SMEs: More Than 1 In 4 Businesses Seek To Raise Finance To Stay Afloat

SMEs: More Than 1 In 4 Businesses Seek To Raise Finance To Stay Afloat

More than 1 in 4 UK SMEs are planning to raise finance just to keep their head above water, a new survey has revealed. Liquidity is essential for a business to grow, and that’s exactly the main reason why those 28% of the SMEs plan to apply for new business loans: to improve cash flow. Following shortly, a 27% of the respondents say they would use that extra money to acquire more equipment while a 10% said they would divert that finance to support a business acquisition.

This data have been found in a recent research carried out by Purbeck Insurance Services, a UK’s insurance provider. Precisely, Todd Davison, Director at Purbeck Insurance Services said about the findings: “Cash flow is the life blood of any small business.  But for a whole variety of reasons, not least the current economic uncertainty, an SME business owner may find themselves looking at unpaid customer invoices, bills from suppliers and wage rolls, and wonder where the money is going to come from.”

“Small businesses are owed billions in late payment and with major brands such as Jamie’s Italian going to the wall, whole supply chains are affected and end up borrowing to fill the gap while they wait to get paid,” Todd Davison continued. “However, using finance to improve cashflow can be a double-edged sword.  While turning to a finance provider will relieve the immediate stress of an uncertain cashflow, we believe it would be prudent for the business to take the time and review its financial situation as a whole.

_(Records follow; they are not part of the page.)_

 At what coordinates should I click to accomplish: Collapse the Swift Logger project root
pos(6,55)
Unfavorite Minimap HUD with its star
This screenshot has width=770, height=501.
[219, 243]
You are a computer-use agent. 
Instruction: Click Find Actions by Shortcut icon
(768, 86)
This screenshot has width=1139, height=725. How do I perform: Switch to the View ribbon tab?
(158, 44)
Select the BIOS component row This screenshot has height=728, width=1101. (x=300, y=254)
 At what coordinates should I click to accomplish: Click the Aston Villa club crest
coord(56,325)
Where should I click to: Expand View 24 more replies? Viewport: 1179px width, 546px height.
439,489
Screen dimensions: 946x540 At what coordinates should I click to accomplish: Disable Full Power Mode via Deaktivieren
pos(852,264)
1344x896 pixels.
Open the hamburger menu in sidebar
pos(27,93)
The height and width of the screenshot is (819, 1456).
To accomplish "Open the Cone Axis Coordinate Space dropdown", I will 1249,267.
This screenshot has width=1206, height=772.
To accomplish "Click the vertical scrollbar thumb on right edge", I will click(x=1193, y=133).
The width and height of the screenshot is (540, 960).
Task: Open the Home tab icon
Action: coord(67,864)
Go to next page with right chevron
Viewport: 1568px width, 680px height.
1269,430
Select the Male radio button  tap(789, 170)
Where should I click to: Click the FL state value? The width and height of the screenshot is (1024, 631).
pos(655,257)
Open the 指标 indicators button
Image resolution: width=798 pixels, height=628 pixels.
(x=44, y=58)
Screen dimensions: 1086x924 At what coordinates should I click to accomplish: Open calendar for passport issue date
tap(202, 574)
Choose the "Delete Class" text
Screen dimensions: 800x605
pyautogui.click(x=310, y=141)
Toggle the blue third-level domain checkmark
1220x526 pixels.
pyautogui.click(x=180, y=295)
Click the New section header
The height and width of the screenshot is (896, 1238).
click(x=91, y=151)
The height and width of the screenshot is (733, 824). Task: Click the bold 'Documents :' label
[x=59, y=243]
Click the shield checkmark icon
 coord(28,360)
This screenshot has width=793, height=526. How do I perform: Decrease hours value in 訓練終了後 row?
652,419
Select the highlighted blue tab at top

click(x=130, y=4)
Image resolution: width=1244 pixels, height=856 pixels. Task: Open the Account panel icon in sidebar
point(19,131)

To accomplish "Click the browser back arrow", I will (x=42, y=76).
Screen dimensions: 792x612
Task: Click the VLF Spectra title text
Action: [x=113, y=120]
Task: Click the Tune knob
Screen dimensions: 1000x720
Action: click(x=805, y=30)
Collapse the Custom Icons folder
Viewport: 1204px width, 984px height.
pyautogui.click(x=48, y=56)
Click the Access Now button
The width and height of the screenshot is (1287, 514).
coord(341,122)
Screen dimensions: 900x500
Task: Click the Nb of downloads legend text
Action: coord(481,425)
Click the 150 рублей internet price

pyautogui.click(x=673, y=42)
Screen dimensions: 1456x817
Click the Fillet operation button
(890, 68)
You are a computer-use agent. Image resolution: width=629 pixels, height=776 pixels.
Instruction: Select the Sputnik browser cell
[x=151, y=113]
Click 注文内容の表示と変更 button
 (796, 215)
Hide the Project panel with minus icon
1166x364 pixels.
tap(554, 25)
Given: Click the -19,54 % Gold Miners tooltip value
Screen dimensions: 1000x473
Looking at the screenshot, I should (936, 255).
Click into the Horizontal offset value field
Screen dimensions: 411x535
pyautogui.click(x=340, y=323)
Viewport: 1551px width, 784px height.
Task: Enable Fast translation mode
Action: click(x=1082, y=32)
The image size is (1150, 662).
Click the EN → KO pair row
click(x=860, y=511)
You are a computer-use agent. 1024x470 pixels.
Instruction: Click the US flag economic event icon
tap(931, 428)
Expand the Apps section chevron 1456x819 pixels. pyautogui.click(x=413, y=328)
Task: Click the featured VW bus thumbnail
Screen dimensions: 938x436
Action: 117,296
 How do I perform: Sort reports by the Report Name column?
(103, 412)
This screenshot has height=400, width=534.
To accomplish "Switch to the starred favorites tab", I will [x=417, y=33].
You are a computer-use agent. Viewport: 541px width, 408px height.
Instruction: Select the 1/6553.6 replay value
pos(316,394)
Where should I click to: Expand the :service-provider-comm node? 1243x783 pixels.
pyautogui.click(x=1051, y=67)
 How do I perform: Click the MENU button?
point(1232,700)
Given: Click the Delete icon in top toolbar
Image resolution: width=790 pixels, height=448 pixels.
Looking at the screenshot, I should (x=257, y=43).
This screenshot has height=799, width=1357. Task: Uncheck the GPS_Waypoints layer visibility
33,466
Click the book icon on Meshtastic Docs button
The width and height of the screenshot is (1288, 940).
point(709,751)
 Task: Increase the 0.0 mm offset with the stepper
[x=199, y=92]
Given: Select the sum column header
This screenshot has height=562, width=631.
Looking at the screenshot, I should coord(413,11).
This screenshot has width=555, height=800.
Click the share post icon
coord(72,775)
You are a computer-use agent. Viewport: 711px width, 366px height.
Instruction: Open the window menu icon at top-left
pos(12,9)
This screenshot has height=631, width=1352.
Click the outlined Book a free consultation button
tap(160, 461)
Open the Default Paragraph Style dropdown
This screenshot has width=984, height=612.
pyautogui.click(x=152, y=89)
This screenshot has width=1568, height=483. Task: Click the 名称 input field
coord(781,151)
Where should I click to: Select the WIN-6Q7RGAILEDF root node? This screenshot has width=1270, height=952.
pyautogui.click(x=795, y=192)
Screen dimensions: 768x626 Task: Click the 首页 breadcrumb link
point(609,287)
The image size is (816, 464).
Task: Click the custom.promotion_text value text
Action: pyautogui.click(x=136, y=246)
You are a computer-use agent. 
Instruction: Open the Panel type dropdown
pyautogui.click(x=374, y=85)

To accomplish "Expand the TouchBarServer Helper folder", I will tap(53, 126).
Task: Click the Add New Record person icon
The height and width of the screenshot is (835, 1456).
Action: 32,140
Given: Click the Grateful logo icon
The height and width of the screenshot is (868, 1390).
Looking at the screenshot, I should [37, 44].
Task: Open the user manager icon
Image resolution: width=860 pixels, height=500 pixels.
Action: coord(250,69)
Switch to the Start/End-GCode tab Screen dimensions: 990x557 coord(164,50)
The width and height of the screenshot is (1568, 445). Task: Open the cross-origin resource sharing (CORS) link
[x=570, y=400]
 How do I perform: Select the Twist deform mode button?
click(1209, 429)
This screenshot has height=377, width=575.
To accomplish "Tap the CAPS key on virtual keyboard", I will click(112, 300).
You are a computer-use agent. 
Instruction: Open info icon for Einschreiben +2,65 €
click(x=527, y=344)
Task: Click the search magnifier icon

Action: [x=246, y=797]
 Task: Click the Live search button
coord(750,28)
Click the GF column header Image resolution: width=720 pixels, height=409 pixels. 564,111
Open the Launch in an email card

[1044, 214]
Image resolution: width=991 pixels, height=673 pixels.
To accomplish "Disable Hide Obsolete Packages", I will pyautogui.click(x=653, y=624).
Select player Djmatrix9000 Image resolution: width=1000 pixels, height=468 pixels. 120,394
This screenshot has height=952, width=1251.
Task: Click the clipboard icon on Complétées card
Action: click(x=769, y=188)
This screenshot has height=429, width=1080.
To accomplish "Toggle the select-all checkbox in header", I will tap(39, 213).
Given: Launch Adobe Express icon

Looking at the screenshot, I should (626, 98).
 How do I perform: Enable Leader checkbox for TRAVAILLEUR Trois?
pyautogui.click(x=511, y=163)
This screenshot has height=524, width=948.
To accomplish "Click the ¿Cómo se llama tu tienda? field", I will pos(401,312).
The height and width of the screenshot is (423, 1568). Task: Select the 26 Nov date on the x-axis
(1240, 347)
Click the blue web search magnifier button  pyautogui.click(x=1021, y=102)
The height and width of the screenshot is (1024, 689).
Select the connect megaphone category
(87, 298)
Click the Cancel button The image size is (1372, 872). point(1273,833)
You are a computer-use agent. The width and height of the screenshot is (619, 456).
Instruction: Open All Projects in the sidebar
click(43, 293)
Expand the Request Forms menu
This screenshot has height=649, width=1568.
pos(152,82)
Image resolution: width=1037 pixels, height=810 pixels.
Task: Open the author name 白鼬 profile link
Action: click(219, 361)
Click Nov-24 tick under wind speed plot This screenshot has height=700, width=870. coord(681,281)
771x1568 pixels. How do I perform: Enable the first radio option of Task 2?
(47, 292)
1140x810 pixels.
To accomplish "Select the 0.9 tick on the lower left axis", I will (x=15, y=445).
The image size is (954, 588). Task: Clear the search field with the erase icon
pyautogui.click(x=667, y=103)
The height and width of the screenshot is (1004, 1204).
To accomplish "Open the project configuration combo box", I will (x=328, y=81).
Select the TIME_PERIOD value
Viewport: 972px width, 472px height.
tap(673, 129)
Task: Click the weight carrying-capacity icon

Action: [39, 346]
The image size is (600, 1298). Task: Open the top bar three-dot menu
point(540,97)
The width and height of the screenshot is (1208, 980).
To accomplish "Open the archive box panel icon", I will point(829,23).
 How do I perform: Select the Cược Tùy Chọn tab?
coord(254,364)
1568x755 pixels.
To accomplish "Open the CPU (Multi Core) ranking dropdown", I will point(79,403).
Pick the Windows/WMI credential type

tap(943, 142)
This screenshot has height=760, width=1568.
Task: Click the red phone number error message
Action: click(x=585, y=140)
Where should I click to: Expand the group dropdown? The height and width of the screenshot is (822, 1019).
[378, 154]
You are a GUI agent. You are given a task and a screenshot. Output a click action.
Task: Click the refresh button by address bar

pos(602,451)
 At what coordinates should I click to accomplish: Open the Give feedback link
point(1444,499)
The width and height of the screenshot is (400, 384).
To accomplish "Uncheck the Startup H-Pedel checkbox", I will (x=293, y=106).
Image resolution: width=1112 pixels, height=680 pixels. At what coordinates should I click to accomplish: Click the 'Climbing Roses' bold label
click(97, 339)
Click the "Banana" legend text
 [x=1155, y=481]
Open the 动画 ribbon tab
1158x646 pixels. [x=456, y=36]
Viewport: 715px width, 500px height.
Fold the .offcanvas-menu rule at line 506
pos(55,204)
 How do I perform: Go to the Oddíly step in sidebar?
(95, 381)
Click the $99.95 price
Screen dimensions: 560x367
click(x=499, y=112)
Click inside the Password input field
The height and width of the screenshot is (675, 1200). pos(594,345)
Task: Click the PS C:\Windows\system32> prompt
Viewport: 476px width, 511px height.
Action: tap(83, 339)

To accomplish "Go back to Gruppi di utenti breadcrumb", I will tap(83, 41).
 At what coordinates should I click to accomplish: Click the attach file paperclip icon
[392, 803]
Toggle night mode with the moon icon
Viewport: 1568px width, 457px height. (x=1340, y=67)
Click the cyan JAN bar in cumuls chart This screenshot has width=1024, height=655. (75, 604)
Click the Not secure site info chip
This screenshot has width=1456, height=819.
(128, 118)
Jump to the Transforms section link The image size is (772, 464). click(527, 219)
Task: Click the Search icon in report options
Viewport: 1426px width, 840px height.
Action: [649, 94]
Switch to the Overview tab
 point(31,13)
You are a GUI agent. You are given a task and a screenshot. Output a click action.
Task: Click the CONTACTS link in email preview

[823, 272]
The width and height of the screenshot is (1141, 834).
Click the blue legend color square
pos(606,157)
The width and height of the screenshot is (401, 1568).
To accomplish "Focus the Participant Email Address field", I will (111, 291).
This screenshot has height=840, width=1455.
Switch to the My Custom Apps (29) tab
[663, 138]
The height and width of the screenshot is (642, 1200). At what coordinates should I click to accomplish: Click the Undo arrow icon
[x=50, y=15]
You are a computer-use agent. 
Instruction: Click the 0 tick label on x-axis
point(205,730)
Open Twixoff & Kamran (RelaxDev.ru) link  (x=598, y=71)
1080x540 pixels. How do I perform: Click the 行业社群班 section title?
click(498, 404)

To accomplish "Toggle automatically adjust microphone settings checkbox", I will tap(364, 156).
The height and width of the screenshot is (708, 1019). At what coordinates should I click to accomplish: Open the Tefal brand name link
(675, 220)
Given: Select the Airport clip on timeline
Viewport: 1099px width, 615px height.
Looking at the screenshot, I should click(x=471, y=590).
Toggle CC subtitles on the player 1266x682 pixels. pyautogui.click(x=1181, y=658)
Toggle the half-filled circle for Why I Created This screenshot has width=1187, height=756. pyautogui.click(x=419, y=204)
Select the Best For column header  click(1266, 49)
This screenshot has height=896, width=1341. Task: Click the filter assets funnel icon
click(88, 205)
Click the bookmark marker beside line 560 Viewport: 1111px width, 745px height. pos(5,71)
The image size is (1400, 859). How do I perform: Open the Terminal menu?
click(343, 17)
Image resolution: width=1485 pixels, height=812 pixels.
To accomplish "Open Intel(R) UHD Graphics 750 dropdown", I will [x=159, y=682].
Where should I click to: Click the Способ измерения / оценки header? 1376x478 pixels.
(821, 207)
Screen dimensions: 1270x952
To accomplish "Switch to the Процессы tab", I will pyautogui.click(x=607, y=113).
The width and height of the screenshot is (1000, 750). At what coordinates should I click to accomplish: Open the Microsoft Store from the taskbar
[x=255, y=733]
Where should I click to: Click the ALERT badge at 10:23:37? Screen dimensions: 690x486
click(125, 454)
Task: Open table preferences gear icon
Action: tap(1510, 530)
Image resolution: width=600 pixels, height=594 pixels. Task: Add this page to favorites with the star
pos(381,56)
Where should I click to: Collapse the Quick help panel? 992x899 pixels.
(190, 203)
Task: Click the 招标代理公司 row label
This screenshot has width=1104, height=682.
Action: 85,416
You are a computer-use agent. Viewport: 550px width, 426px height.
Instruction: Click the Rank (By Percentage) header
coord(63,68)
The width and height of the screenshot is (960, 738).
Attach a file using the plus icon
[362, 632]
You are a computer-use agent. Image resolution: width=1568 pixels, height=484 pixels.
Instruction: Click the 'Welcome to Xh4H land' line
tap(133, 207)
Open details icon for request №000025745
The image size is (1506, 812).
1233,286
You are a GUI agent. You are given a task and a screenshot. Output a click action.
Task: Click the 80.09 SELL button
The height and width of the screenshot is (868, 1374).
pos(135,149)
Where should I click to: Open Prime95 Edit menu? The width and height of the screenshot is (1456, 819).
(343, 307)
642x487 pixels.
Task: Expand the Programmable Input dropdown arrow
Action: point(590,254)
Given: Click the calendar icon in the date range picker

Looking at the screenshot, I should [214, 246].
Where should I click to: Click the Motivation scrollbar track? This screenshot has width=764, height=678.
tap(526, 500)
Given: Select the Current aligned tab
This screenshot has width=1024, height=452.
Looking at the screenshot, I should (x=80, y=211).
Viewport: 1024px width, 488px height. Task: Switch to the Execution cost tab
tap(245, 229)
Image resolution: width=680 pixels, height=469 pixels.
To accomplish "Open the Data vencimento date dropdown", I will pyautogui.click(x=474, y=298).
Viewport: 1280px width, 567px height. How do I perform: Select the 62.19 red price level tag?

In doing so, the owner may find some changes can reduce the need for, or at least the amount of, additional finance.”

Changes may for instance, involve a restructuring of the finances, reviewing credit terms to suppliers, outsourcing the late payment debt, better managing stock control or looking at other additional sources of income such as renting out office or warehouse space.

As well as improving cashflow, the survey found acquiring new equipment (27% respondents) was high on the list for obtaining additional finance followed by supporting a business acquisition (10%), moving premises (9%), R&D (9%), and increasing headcount (7%).

“While many businesses are using finance to keep their business operating, it is heartening to see around the same number are using it to acquire new equipment, suggesting many businesses are flourishing and are possibly looking to expand,” continues Todd Davison.

And he added: “In a lot of circumstances, the only way for a business to raise additional finance is in the form of a Personal Guarantee backed loan taken out by the owners or directors of the business. If putting personal assets such as the family home or life savings on the line for the business really is the only way to raise the finance, directors need to look at ways they can protect those assets; such as Personal Guarantee insurance.”